● Tasks to complete:
1: Name every distinct username that posts in the forum thread on thermal cycling knife steel below.
2: According to the forum thread on thermal cycling knife steel below, at what temperature and how many times did inferno temper the 52100 parts?
>> Begin Passage given
# How to Thermal Cycle Knife Steel (article and video)



## Larrin (Aug 28, 2021)

Experiments and recommendations on how to process steel after forging. Hardness and toughness measurements along with images of the microstructure. There is a YouTube video as well as an article that has more details.

Article: How to Thermal Cycle Knife Steel - Knife Steel Nerds

Video:


----------



## Kippington (Aug 29, 2021)

I can't even begin to imagine the amount of work that went into this. Thank you for sharing!


----------



## captaincaed (Aug 29, 2021)

Vid was great, as was the recent interview. Love the combination of simplicity without sacrificing detail.


----------



## inferno (Sep 11, 2021)

hi larrin. i'm working with 52100 now. from large diameter round bearing stock. so i have to flatten these. i take these up to yellow with acetylene. so it i can bend/bang them straight.

tried to simply take these to unmagnetic once, then air cool. then harden. 1 shade above unmagnetic. warped like fukn crazy. and it was totally unusable. 
---------------

then tried a very high temp one shot "normalizing" with acetylene after flattening. to get all tensions out. up to maybe light yellow. almost white.

then 3 cycles to just above unmagnetic, then air cool. in open air. now, hardening these i take them to like 1-2 shades above unmagnetic. dunk in a mix of hot hydraulic oil and motor oil. comes out hard as glass. and cracking these parts shows a grain size of almost 0. i cant ever see any grain. its just dull gray.
but its 0% unrepeatable i guess. i do this all by eye. with acetylene and propane.

after tempering 2x at 180C my bacho files just skid along. 

yeah thats some anecdotal data for you. i feel i did good though.


----------



## inferno (Sep 11, 2021)

hey if it works it works.


----------



## Larrin (Sep 13, 2021)

inferno said:


> hi larrin. i'm working with 52100 now. from large diameter round bearing stock. so i have to flatten these. i take these up to yellow with acetylene. so it i can bend/bang them straight.
> 
> tried to simply take these to unmagnetic once, then air cool. then harden. 1 shade above unmagnetic. warped like fukn crazy. and it was totally unusable.
> ---------------
> ...


The term is nonmagnetic rather than unmagnatic.

In the first case you heated to nonmagnetic instead of normalizing? Why?

Why are you heating with an acetylene torch? That leads to uneven heating which then leads to warping, etc. 

Why use hydraulic oil/motor oil? 

Why create extra problems for yourself?


----------



## inferno (Sep 16, 2021)

Larrin said:


> The term is nonmagnetic rather than unmagnatic.
> 
> In the first case you heated to nonmagnetic instead of normalizing? Why?
> 
> ...



yes of course is nonmagnetic 

i had already taken the steel way above nonmagnetic, around forging temps i guess, when flattening it.
then i took it just above non magnetic once. and it didn't work out. it warped in the quench.

i use the acetylene because its free and i do it at work. when i get payed.  and its fast. very very fast.

i use hydraulic oil and motor oil since this is what i have access to for free.

because free is free. 0 money spent. and its even better if i can do it all at work.


----------
>> End Passage given
>> Begin Information shown
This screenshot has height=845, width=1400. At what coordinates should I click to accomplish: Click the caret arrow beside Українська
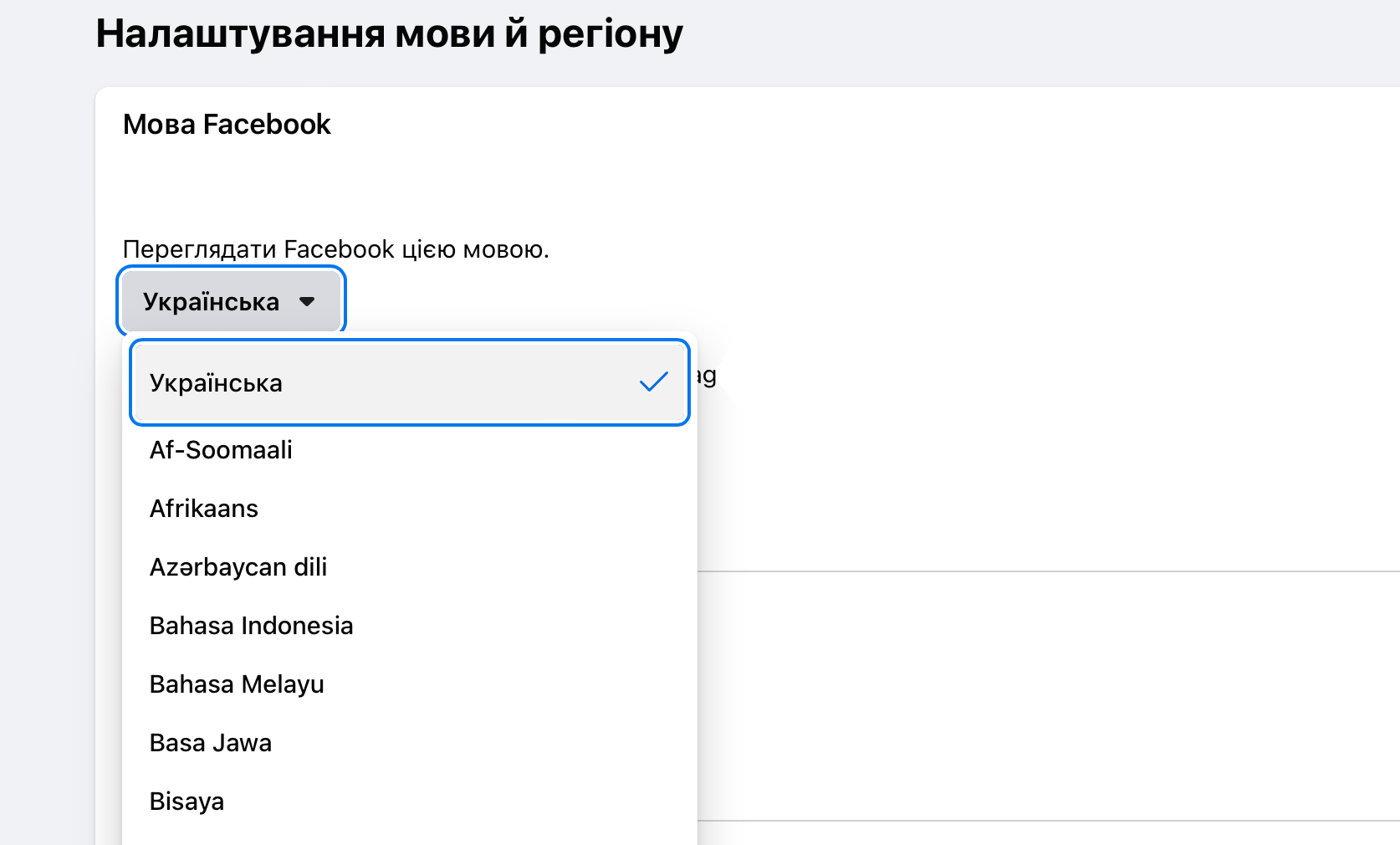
>> End Information shown
● Full answers:
1: Larrin, Kippington, captaincaed, inferno

2: Twice, at 180C.